Monday, Aug. 29, 1988
Czechoslovakia Of Laughter and Not Forgetting
Sometimes the history of a place is best told through the history of a remarkable man. Jiri Ruml is such a man. Twenty years ago this month, Moscow dispatched Warsaw Pact troops to Czechoslovakia to crush a budding reform movement, a brutal act that plunged the country into a dark winter of repression from which it is only now emerging. Ruml, a journalist in Prague, was fired, but that was merely the beginning of his troubles. Senior Correspondent Frederick Ungeheuer, who covered the invasion for TIME, knew Ruml well. This month he returned to Prague to find out how his friend has fared over the past two decades. His report:
Aug. 30, 1968. Soviet tanks are parked near Prague's Old Town Square, ready to disperse the young people gathered around the mournful statue of Jan Hus, the 15th century religious reformer who was burned at the stake as a heretic. Looking down on the tanks from his third-floor office on Parizska (Paris Street), Jiri Ruml tells me, "We failed. The next attempt at reform will have to come from the center, from Moscow."
As deputy editor of an irreverent weekly called the Reporter, Ruml, then 44, had chronicled the student protests that set the stage for the extraordinary reform movement known as the Prague Spring. He reported on the enthusiasm that Party Leader Alexander Dubcek's vision of "socialism with a human face" had aroused among factory workers, and wrote scathing pieces about the ominous Warsaw Pact army maneuvers taking place in Czechoslovakia that summer. On Aug. 21, those exercises had turned into a full-scale invasion.
When I saw Ruml again, two years later, the "Brezhnev winter" had descended on Prague. Ruml, along with 3,000 other journalists, had lost his job and been expelled from the Communist Party. His new career: working as a crane operator with a road gang. Ruml's wife Jirina Hrabkova had been removed as the moderator of a popular radio program, and was selling sausages at the Prague Zoo. Worst of all, their two sons Jan, 17, and Jakob, 15, were hounded out of high school and denied a university education.

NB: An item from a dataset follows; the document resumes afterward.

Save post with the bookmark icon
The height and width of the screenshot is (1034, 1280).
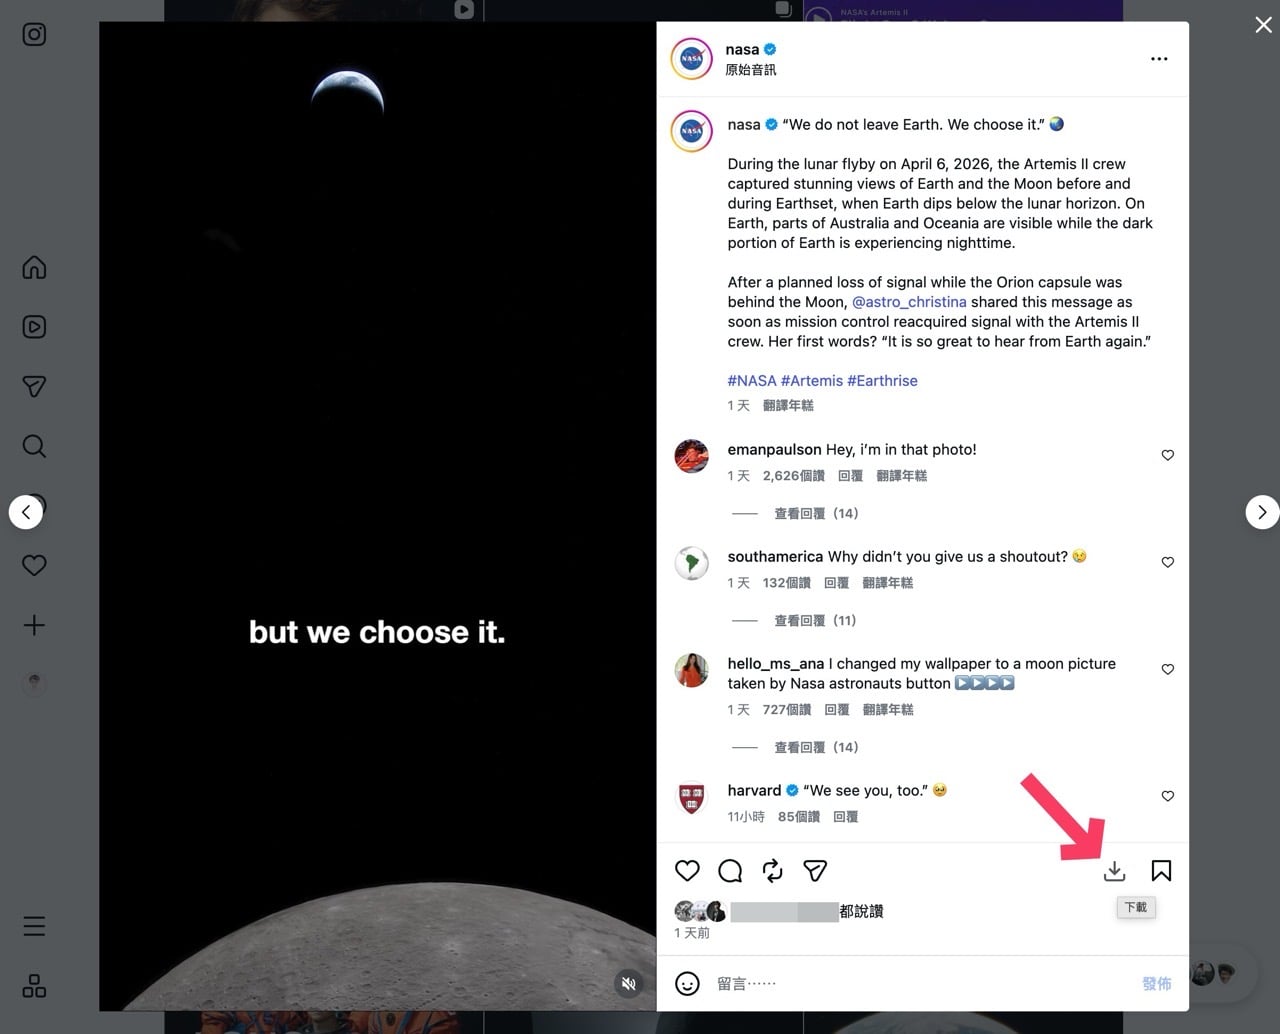point(1161,871)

This time, after not having seen my friend for 18 years, I barely recognized him. He stood in the doorway of his two-room apartment in a sooty housing project. He looked frail, his thin face tanned but deeply furrowed. But his blue-gray eyes still sparkled. On a small table in the corner stood a typewriter. "It is the fifth in 20 years," he said. The police had confiscated the others in attempts to trace samizdat (underground press) articles critical of the regime. The harassment had brought on an ulcer complicated by other stomach ailments. After multiple surgery in 1980, Ruml was declared an invalid and retired with a monthly pension of $200.

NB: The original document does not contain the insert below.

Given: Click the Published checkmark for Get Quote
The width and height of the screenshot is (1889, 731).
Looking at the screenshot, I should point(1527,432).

"Only then, the real dance began," he recalls. In 1977 his family had signed Charter 77, a petition that called on the Prague government to observe the 1975 Helsinki accords on human rights. Within a month, all four were arrested and held briefly for questioning. Ruml was frequently picked up by the police in the years that followed, and in April 1981 he and his son Jan were accused of organizing subversive activities, an offense that carries a ten-year jail term. They were kept in different parts of a Prague prison, seeing each other only once in 13 months. In 1982 Ruml and his son were released, but the charges are still pending.
Is it dangerous for him to talk so openly to a Western journalist? "I can only tell you what I tell the police," he says. He has lost count of how many ^ times he has been arrested and held for 48 hours of questioning. Last July 4 he told his interrogator to hurry up, because he did not want to miss the reception at the U.S. Ambassador's residence. To his surprise, he was let go. But Ruml does not consider himself a dissident. "I only want to be able to criticize existing structures. I know I can't change them."

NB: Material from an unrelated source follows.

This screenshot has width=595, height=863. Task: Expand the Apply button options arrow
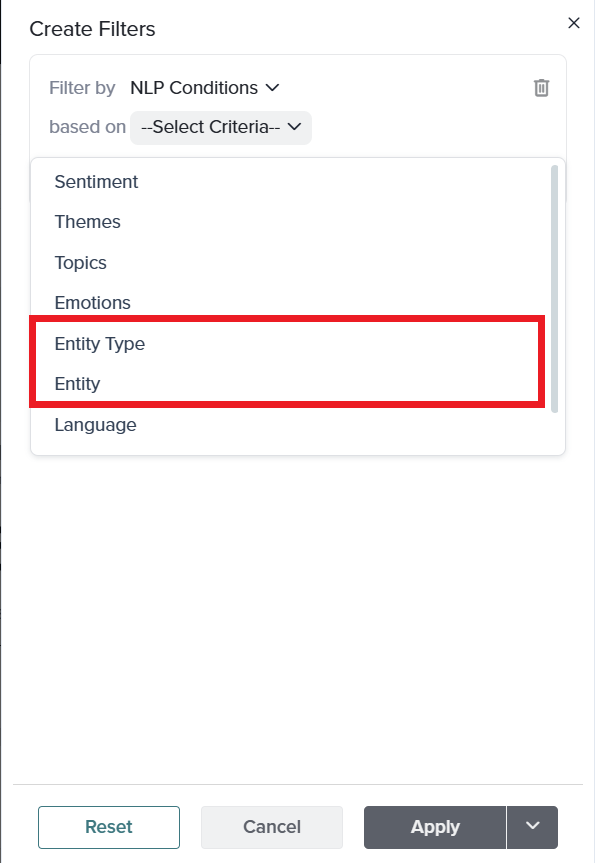[532, 827]
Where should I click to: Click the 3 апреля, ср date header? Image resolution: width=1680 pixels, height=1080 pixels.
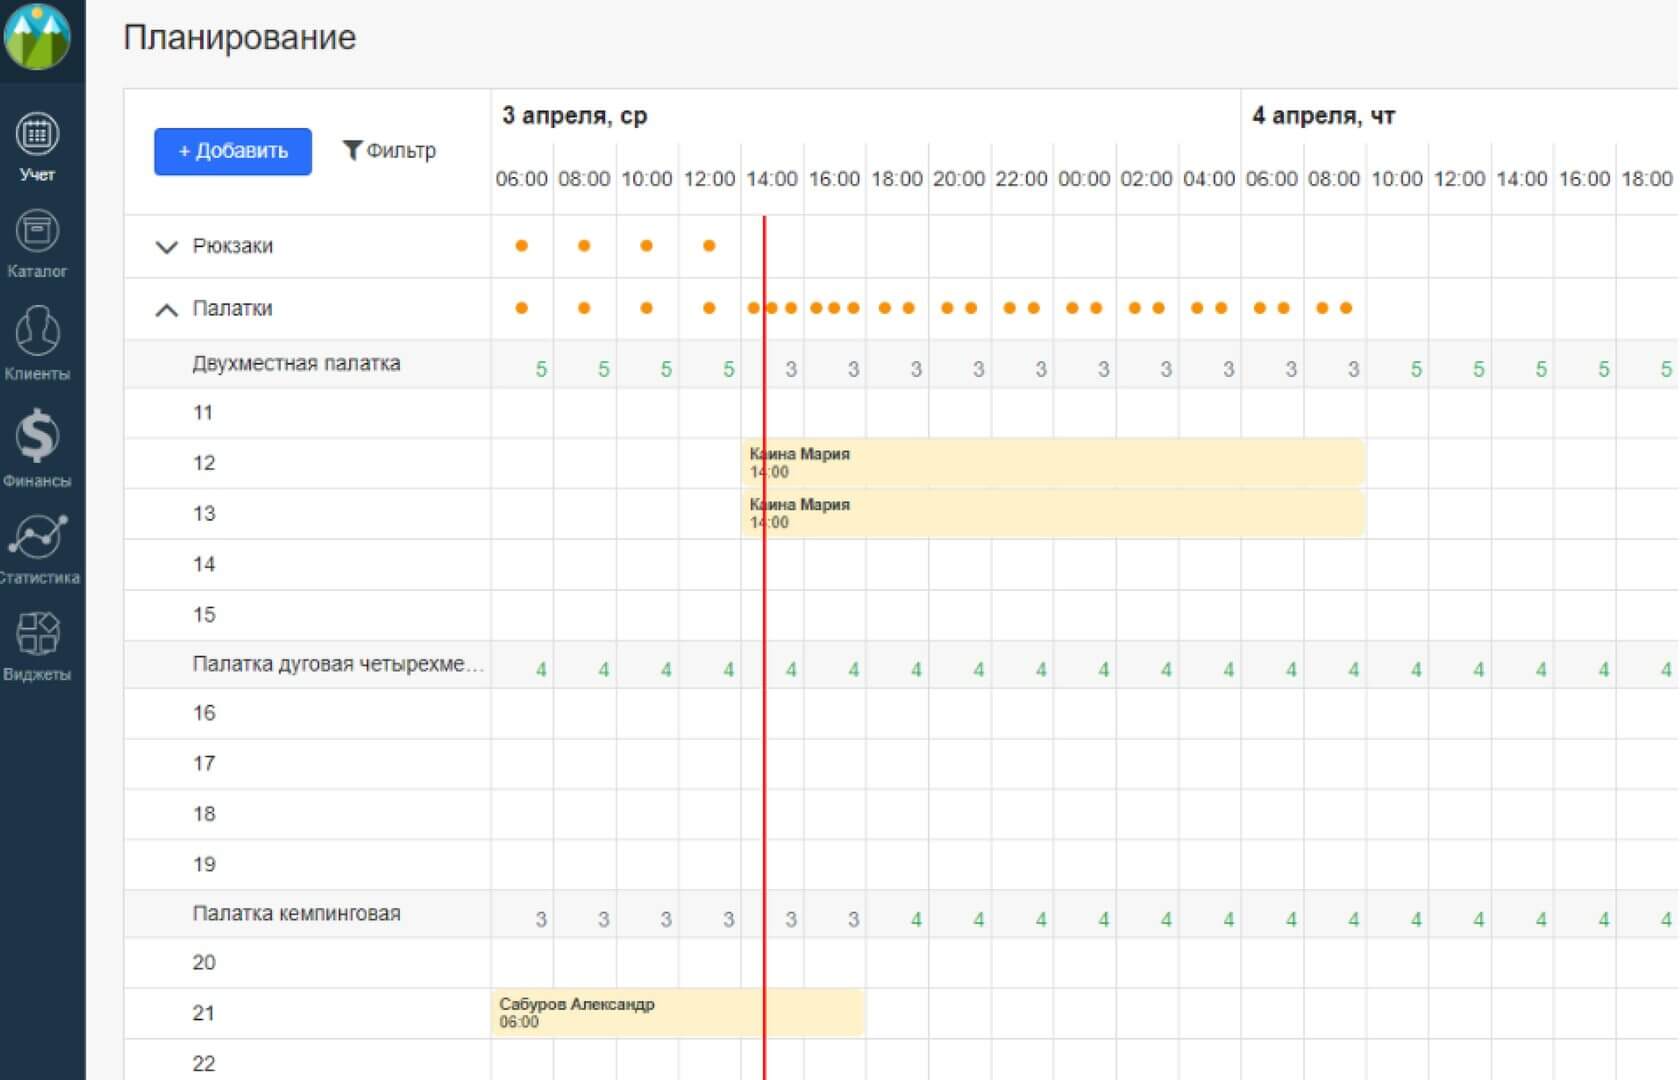pos(574,116)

To test the new atmosphere in his country, last November Ruml and a few other journalists active during the Prague Spring launched a monthly newspaper called Lidove Noviny (People's News). Arrested twice while preparing a prototype issue, Ruml applied for a permit in January. Though he never received one, the newspaper has not been banned either, so its legal status remains in a Kafkaesque limbo. As its editor, Ruml is fined $55 after every issue appears. He appeals every fine. Each issue, typed by hand, is photocopied on many machines, making it difficult for the authorities to track down the printers. The paper has published exclusive interviews with such prominent dissidents as Andrei Sakharov of the Soviet Union and Milovan Djilas of Yugoslavia. Ruml has also submitted questions on U.S. policy in Eastern Europe to Michael Dukakis, and intends to do the same with George Bush. If they respond, he will print their answers side by side in the next issue of Lidove Noviny.
For the anniversary of the invasion last Sunday, supporters of Charter 77 planned to issue a reminder that 20 years ago, the Soviets crushed the same sort of reforms that Gorbachev is now attempting. The secret police usually step up their surveillance of the regime's critics on such occasions. Riot police were also put on alert. To avoid trouble and the summer heat, most people planned to be out of town, but not Jiri Ruml. "I wouldn't miss it for my life," he said. It is his country, and with every interrogation or arrest the authorities frighten him a little less.